The Nature of Divine Sovereignty
Scripture is unambiguous on this point. God’s authority is not delegated upward from the consent of the governed — it flows downward from the Creator to the creation. Romans 13:1 tells us that “the powers that be are ordained of God,” but this is frequently misread as a blank endorsement of state authority. Read in full context, it establishes something far more radical: that all earthly authority is derivative and conditional.
A king who rules justly does so because his authority is granted from above. A king who rules unjustly has departed from the source of his authority. This is the logic that underpins the entire English constitutional tradition — from Magna Carta to the Coronation Oath.
Hallowed Be Thy Name
The word “hallowed” means set apart, sanctified, placed above all else. To pray “hallowed be thy name” is to declare that God’s name — His identity, His authority, His law — occupies a position that no earthly power may claim. No parliament, no monarch, no court may place itself above the authority acknowledged in this prayer.

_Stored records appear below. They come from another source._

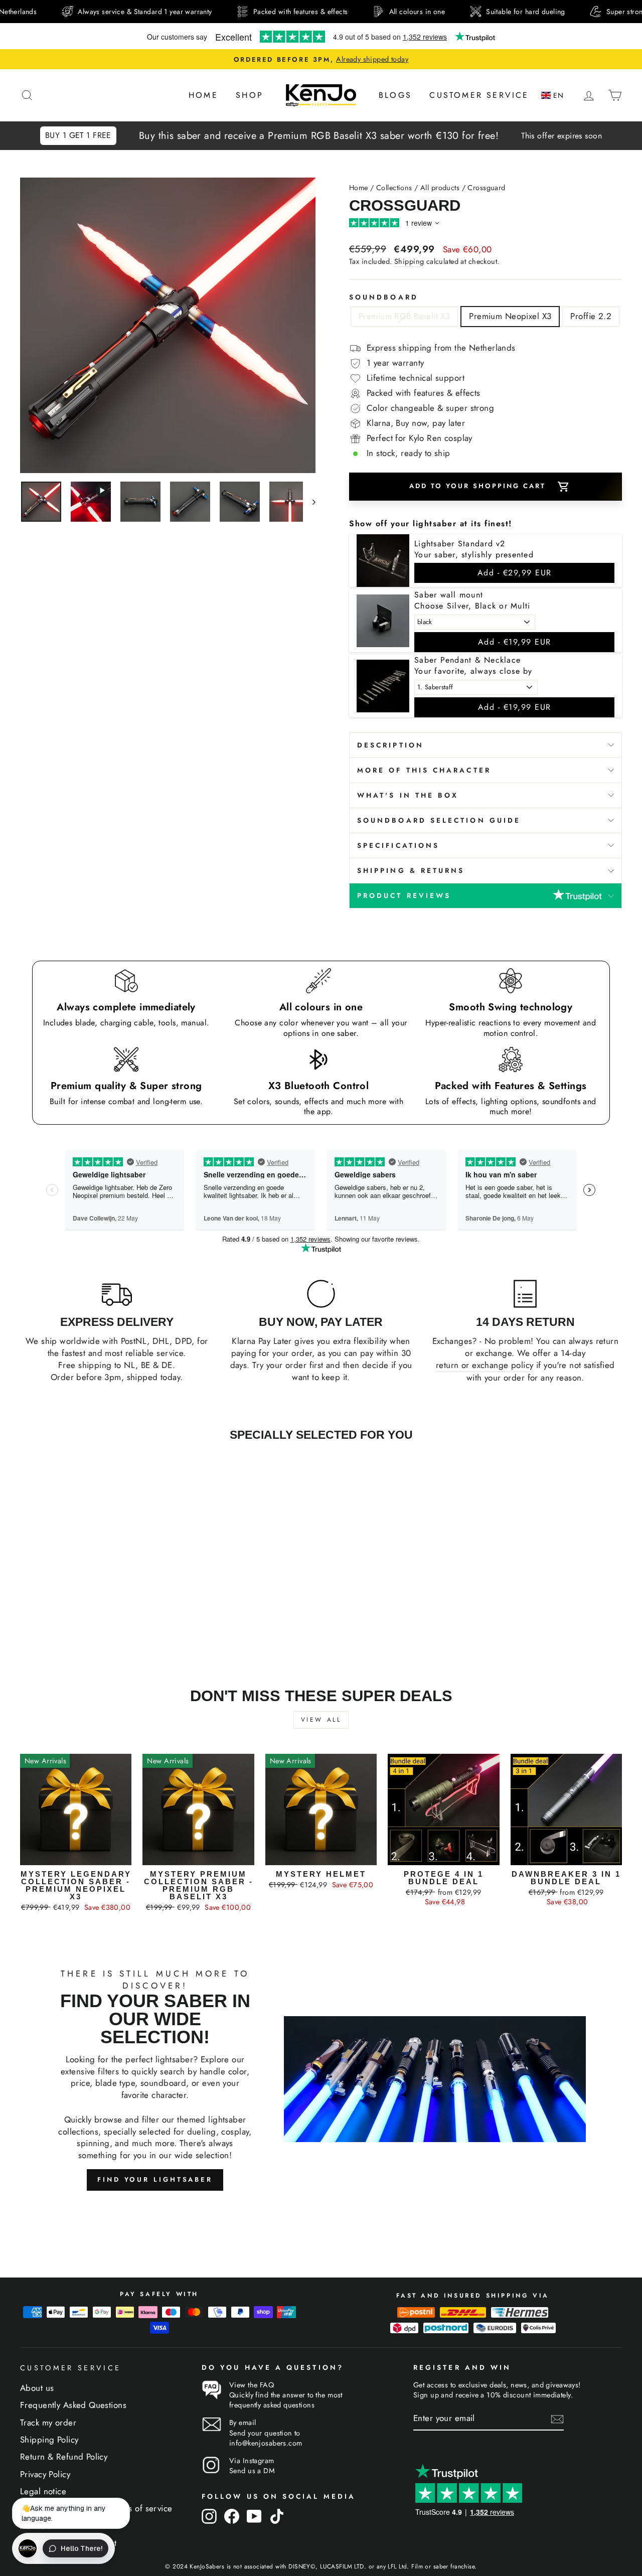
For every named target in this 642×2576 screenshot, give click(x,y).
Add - (514, 572)
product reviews (404, 895)
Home (203, 95)
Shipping (409, 261)
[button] (554, 96)
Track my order (48, 2422)
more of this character (424, 770)
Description (390, 745)
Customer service (479, 95)
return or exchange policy (485, 1365)
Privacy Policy (45, 2474)
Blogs (395, 95)
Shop (249, 95)
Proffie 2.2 (590, 316)
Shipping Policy (49, 2440)
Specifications (398, 845)
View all (321, 1719)
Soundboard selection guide (439, 820)
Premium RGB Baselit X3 (404, 316)
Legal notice (43, 2491)
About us (37, 2388)
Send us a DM (252, 2471)
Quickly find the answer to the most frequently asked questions (286, 2400)
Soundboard (383, 297)
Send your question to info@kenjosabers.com (265, 2438)
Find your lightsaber (155, 2179)
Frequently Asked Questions (73, 2405)
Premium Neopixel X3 (510, 316)
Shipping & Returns (410, 870)
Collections (394, 188)
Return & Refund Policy (63, 2457)
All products (439, 188)
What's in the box (407, 795)
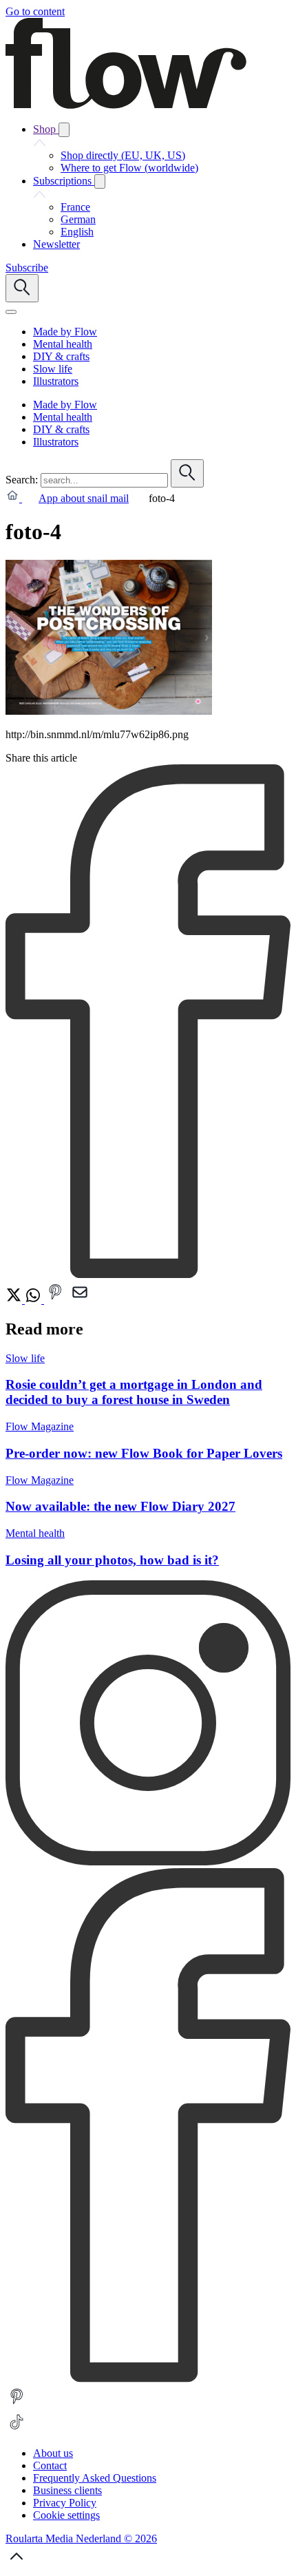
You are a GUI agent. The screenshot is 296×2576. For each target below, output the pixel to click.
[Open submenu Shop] (64, 130)
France (75, 207)
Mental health (35, 1533)
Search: (22, 479)
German (78, 219)
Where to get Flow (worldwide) (129, 168)
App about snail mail (84, 498)
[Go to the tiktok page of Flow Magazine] (17, 2430)
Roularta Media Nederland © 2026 (81, 2538)
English (77, 232)
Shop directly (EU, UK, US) (123, 155)
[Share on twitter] (15, 1300)
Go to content (35, 11)
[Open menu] (11, 312)
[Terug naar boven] (17, 2564)
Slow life (25, 1358)
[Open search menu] (22, 288)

This has direct implications for the Christian’s posture toward temporal government. Obedience to the state is not unconditional. It is bounded by a prior allegiance. When Peter and the apostles were commanded by the Sanhedrin to stop preaching, their answer was immediate: “We ought to obey God rather than men.” (Acts 5:29)
Give Us This Day
The petition for daily bread is not merely practical — it is theological. To ask God for provision is to acknowledge that He, not the state, is the provider. In an age of welfare dependency and government subsidy, this prayer is quietly revolutionary. It redirects the expectation of provision away from human institutions and back toward the Creator.
This does not mean Christians should refuse earthly provision. It means they should never confuse the instrument with the source. The state may distribute bread, but it does not create grain. God sends the rain.
Deliver Us from Evil
The final petitions of the Lord’s Prayer — forgiveness, deliverance from temptation, protection from evil — all assume a moral universe governed by a personal God. They assume that evil is real, that it can be named, and that there is an authority capable of delivering us from it.

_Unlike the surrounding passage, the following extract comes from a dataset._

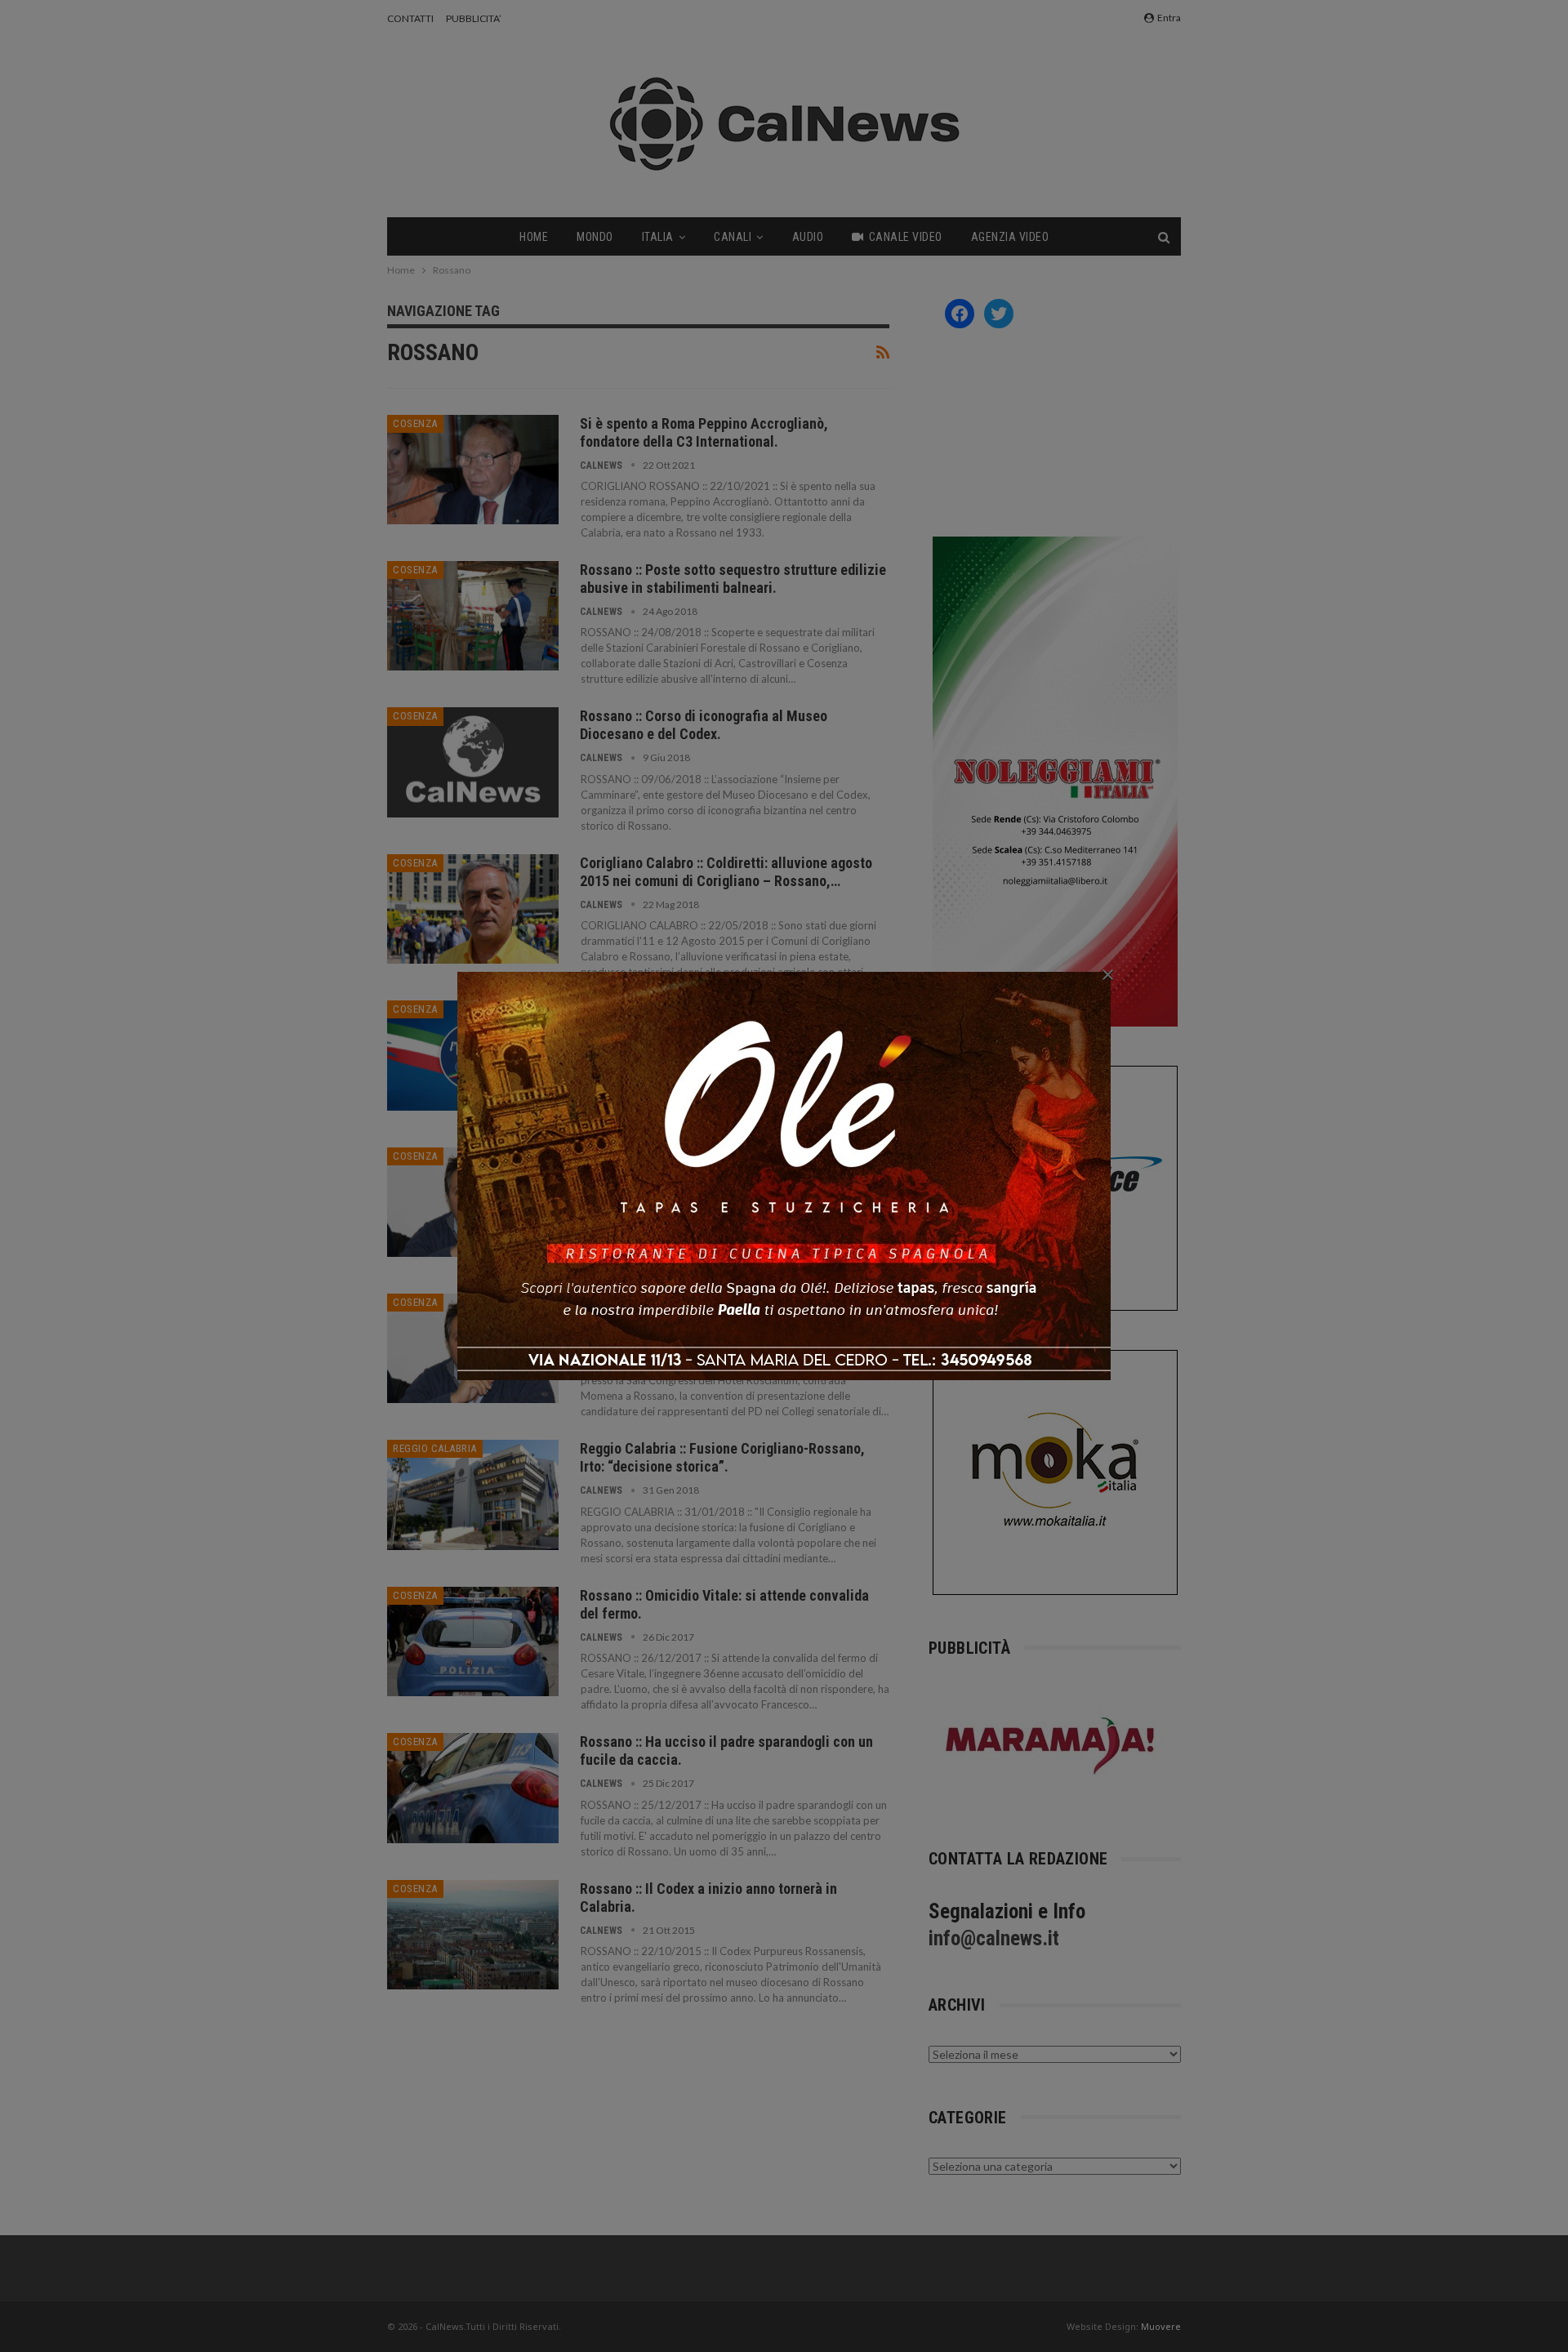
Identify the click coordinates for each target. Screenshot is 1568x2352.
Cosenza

This stands in direct opposition to the moral relativism that underlies much modern governance. If there is no objective evil, there is nothing to be delivered from. If there is no sovereign God, there is no one to deliver us. The Lord’s Prayer presupposes a worldview in which authority, morality, and sovereignty all flow from a single source.
For Thine Is the Kingdom
The doxology — “For thine is the kingdom, and the power, and the glory, for ever” — is the conclusion that follows from everything before it. The kingdom is God’s. The power is God’s. The glory is God’s. Not temporarily, not partially, not by human permission — but eternally and absolutely.

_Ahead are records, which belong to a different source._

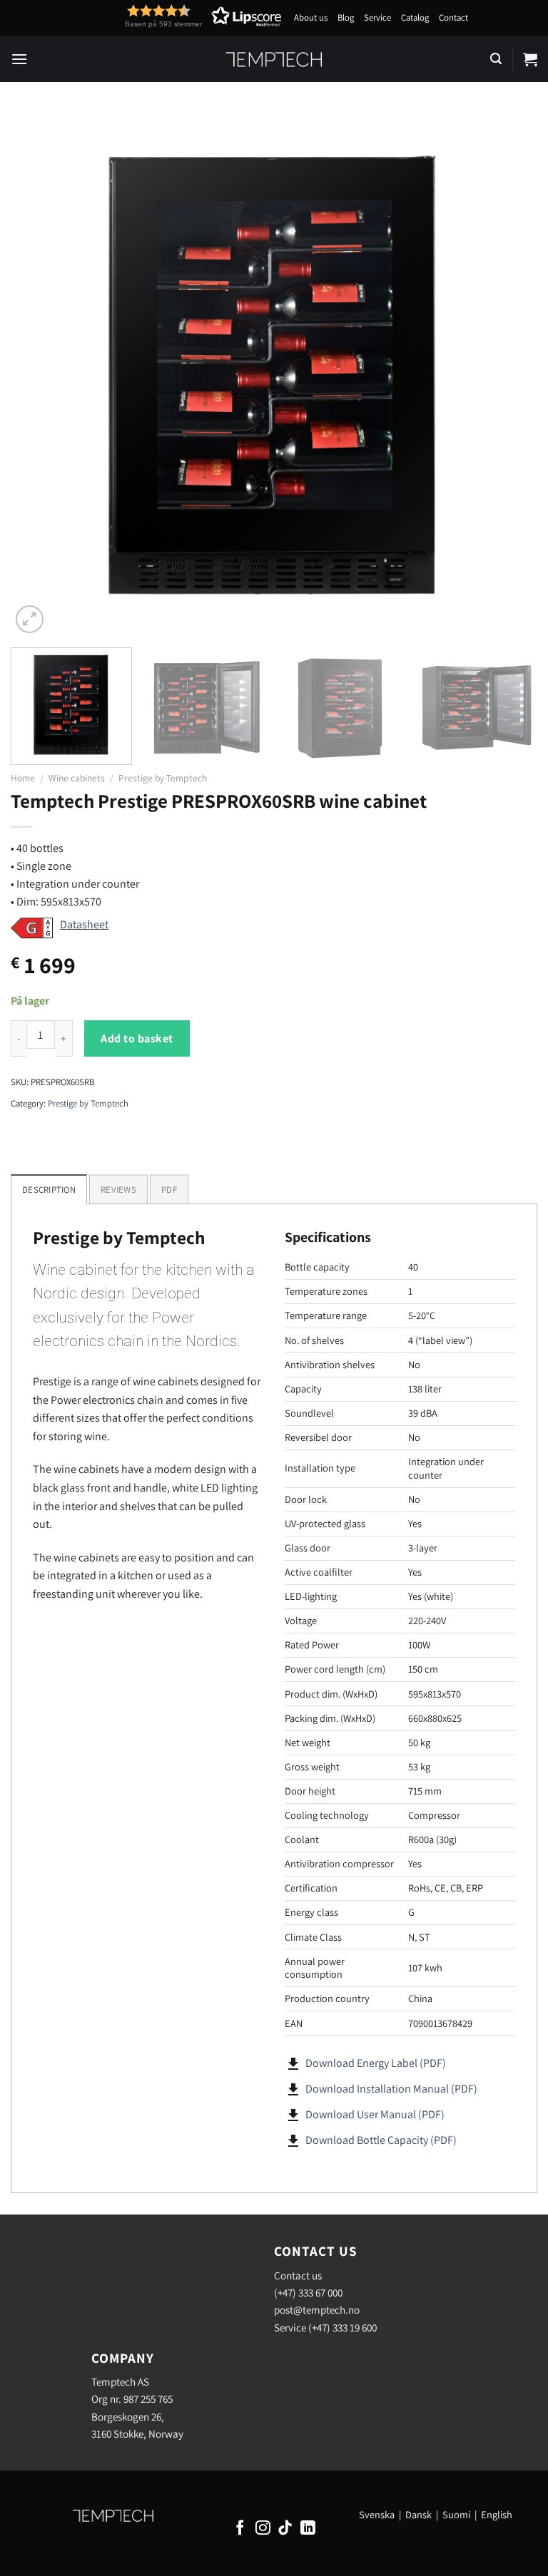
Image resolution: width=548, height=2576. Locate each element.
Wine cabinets (77, 777)
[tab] (118, 1189)
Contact (453, 17)
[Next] (509, 373)
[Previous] (39, 373)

Every Christian who prays this prayer is, whether they realise it or not, making a constitutional declaration. They are asserting that there is a law above all human law, a king above all earthly kings, and a kingdom that no parliament may dissolve.
This is the foundation upon which everything else on this site is built. The study of Magna Carta, of common law, of constitutional rights — all of it flows from the conviction that human law, at its best, reflects divine law. And when it fails to do so, we are not only permitted but obligated to say so.
“Thy kingdom come. Thy will be done in earth, as it is in heaven.”